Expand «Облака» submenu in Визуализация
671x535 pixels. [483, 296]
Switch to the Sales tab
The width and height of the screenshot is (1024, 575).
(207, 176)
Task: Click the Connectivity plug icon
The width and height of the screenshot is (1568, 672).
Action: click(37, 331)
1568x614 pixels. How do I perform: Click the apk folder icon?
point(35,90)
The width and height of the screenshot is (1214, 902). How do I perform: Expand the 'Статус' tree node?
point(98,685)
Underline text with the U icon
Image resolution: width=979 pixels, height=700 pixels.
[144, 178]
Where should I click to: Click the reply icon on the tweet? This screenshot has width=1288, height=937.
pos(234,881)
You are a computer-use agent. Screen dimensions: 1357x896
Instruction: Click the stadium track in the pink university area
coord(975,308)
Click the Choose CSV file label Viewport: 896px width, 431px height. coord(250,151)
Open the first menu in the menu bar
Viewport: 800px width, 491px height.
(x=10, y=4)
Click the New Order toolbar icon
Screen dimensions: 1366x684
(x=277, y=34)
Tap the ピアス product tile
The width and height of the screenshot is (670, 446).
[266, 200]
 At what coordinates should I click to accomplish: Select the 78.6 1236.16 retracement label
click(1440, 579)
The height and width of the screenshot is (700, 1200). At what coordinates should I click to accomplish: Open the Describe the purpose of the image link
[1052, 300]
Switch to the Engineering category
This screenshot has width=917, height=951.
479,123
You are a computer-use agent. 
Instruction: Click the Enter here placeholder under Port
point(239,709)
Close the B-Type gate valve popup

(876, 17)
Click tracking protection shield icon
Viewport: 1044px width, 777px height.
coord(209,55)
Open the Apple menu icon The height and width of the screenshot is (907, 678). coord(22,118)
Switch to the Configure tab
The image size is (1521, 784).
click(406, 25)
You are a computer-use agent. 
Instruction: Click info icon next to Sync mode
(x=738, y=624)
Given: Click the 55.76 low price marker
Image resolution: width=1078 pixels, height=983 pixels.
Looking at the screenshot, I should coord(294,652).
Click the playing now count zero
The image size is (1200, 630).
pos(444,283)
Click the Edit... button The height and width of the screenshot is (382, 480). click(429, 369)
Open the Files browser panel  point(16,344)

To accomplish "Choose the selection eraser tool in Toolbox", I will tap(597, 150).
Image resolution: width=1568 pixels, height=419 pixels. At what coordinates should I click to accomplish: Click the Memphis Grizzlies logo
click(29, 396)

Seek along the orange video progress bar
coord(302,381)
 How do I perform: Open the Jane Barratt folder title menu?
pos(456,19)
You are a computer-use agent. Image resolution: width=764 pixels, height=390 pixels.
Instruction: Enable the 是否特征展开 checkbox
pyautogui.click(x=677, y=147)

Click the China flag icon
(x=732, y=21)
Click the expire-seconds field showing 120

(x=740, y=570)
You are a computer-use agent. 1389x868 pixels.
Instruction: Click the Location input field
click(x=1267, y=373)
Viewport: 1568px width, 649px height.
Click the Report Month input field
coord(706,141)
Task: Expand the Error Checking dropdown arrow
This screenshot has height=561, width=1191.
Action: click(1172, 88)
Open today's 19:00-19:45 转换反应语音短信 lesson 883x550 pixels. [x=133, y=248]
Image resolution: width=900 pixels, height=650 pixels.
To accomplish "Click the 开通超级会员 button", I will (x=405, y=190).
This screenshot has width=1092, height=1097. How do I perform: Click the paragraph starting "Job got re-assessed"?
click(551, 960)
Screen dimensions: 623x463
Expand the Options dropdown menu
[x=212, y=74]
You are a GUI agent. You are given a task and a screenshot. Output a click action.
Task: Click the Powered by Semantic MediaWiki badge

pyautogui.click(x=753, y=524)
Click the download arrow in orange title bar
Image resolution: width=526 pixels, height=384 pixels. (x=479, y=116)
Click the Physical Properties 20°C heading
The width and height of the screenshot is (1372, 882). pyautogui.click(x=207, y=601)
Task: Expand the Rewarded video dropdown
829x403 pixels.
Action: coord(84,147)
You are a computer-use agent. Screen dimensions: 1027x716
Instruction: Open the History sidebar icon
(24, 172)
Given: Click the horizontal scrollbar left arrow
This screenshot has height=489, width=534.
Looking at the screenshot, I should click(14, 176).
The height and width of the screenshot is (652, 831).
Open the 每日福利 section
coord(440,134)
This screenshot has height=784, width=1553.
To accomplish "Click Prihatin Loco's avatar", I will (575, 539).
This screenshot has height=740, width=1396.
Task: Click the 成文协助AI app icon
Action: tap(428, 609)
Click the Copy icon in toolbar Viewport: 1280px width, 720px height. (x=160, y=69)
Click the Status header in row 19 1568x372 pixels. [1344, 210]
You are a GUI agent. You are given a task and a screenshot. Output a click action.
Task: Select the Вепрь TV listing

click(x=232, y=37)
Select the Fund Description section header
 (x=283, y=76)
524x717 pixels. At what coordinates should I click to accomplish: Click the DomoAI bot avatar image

» Assigned task
The required output is the entries from their opening line through the line holding "You are a computer-use agent. Screen dimensions: 1357x896", repeated exactly, with both end lines kept.

» Written reply
Expand «Облака» submenu in Визуализация
671x535 pixels. [483, 296]
Switch to the Sales tab
The width and height of the screenshot is (1024, 575).
(207, 176)
Task: Click the Connectivity plug icon
The width and height of the screenshot is (1568, 672).
Action: click(37, 331)
1568x614 pixels. How do I perform: Click the apk folder icon?
point(35,90)
The width and height of the screenshot is (1214, 902). How do I perform: Expand the 'Статус' tree node?
point(98,685)
Underline text with the U icon
Image resolution: width=979 pixels, height=700 pixels.
[144, 178]
Where should I click to: Click the reply icon on the tweet? This screenshot has width=1288, height=937.
pos(234,881)
You are a computer-use agent. Screen dimensions: 1357x896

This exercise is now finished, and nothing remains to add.